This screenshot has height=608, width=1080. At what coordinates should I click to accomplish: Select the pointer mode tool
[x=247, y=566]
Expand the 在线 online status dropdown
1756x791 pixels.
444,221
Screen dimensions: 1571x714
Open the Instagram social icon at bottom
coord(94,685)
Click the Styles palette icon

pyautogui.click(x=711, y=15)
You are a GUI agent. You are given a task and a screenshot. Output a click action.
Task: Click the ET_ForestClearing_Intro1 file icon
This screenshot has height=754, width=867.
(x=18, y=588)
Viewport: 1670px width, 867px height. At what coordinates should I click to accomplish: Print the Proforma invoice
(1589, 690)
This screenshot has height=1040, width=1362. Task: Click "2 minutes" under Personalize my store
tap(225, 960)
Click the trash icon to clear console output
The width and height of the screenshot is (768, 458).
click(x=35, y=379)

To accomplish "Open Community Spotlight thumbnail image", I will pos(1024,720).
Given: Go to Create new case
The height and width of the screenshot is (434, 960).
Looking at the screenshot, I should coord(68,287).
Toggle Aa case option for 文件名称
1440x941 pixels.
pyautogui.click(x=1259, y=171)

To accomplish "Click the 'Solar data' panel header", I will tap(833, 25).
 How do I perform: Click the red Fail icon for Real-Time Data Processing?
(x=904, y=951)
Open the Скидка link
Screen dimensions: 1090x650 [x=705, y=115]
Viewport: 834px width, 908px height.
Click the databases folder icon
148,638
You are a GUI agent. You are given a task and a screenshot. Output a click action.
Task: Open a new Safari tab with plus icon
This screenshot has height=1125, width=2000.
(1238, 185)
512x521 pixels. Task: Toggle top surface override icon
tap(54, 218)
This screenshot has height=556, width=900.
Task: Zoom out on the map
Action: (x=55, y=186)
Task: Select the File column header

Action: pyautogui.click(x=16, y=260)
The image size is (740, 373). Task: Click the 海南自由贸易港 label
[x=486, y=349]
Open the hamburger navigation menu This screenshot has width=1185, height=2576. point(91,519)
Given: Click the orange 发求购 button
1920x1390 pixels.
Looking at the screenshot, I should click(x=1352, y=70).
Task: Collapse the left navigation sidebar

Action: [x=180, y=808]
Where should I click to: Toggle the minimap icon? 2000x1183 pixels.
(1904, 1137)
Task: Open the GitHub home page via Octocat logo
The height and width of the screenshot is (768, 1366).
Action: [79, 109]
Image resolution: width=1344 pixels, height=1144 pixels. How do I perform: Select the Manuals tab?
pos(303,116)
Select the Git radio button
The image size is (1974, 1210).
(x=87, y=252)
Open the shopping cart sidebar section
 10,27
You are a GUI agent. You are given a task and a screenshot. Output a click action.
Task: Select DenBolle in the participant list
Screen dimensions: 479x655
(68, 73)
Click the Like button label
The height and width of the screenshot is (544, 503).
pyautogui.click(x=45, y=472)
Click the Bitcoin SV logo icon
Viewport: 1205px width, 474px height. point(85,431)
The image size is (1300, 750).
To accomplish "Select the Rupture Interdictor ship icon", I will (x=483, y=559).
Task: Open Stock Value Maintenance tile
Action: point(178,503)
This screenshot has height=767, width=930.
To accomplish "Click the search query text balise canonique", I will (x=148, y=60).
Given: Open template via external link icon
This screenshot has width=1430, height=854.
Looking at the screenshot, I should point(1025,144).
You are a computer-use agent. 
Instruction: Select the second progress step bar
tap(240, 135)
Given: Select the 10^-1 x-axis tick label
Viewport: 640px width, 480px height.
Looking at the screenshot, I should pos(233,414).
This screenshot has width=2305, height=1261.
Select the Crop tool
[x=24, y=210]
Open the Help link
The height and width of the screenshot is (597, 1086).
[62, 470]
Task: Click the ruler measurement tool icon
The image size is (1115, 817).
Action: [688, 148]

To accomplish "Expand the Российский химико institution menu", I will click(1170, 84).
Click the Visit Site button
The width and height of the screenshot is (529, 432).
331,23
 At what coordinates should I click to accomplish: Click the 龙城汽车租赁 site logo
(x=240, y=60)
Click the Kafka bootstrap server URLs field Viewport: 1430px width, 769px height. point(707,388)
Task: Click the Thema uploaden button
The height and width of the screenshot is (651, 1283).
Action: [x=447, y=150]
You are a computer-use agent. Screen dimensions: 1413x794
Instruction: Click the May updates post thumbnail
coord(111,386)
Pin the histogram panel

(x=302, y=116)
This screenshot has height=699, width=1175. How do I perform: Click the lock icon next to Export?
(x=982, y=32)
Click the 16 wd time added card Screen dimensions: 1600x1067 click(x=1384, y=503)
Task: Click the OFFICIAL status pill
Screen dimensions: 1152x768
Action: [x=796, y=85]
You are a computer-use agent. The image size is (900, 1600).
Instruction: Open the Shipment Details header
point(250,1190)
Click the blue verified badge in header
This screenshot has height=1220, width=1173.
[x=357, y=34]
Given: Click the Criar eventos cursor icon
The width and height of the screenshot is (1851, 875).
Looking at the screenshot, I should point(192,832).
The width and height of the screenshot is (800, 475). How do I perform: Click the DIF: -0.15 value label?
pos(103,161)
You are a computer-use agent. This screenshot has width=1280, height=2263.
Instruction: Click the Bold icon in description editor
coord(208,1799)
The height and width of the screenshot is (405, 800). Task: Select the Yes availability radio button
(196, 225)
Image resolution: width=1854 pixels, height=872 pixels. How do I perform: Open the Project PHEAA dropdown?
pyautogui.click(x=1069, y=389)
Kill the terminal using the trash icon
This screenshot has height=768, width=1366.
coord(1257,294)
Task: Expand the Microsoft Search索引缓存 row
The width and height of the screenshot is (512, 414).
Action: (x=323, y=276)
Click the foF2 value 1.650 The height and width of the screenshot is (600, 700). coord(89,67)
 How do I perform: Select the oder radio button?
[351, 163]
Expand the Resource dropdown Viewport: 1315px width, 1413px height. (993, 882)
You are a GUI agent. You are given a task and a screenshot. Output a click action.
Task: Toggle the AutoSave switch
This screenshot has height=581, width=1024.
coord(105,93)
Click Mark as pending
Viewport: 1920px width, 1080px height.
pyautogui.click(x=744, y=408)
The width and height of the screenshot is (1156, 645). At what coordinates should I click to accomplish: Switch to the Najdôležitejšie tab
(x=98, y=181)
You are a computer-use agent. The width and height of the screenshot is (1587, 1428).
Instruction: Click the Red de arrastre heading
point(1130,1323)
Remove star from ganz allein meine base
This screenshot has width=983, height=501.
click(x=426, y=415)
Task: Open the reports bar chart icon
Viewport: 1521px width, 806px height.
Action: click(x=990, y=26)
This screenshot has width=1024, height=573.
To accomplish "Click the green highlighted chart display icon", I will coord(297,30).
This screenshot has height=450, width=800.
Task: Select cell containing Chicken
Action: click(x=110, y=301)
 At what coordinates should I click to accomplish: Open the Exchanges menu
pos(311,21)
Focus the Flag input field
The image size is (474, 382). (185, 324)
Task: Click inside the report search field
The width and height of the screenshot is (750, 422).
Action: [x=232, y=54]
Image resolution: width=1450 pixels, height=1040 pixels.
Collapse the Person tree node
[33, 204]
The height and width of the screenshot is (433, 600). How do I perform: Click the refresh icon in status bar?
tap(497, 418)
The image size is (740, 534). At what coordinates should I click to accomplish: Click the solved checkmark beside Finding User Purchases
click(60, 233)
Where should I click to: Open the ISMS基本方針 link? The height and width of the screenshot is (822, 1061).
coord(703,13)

Goal of the exercise: Print everything from the start of the listing down to the line containing "Screen dimensions: 1090x650 [x=705, y=115]", both included, exactly as it appears.

Output:
This screenshot has height=608, width=1080. At what coordinates should I click to accomplish: Select the pointer mode tool
[x=247, y=566]
Expand the 在线 online status dropdown
1756x791 pixels.
444,221
Screen dimensions: 1571x714
Open the Instagram social icon at bottom
coord(94,685)
Click the Styles palette icon

pyautogui.click(x=711, y=15)
You are a GUI agent. You are given a task and a screenshot. Output a click action.
Task: Click the ET_ForestClearing_Intro1 file icon
This screenshot has height=754, width=867.
(x=18, y=588)
Viewport: 1670px width, 867px height. At what coordinates should I click to accomplish: Print the Proforma invoice
(1589, 690)
This screenshot has height=1040, width=1362. Task: Click "2 minutes" under Personalize my store
tap(225, 960)
Click the trash icon to clear console output
The width and height of the screenshot is (768, 458).
click(x=35, y=379)

To accomplish "Open Community Spotlight thumbnail image", I will pos(1024,720).
Given: Go to Create new case
The height and width of the screenshot is (434, 960).
Looking at the screenshot, I should coord(68,287).
Toggle Aa case option for 文件名称
1440x941 pixels.
pyautogui.click(x=1259, y=171)

To accomplish "Click the 'Solar data' panel header", I will tap(833, 25).
 How do I perform: Click the red Fail icon for Real-Time Data Processing?
(x=904, y=951)
Open the Скидка link
Screen dimensions: 1090x650 [x=705, y=115]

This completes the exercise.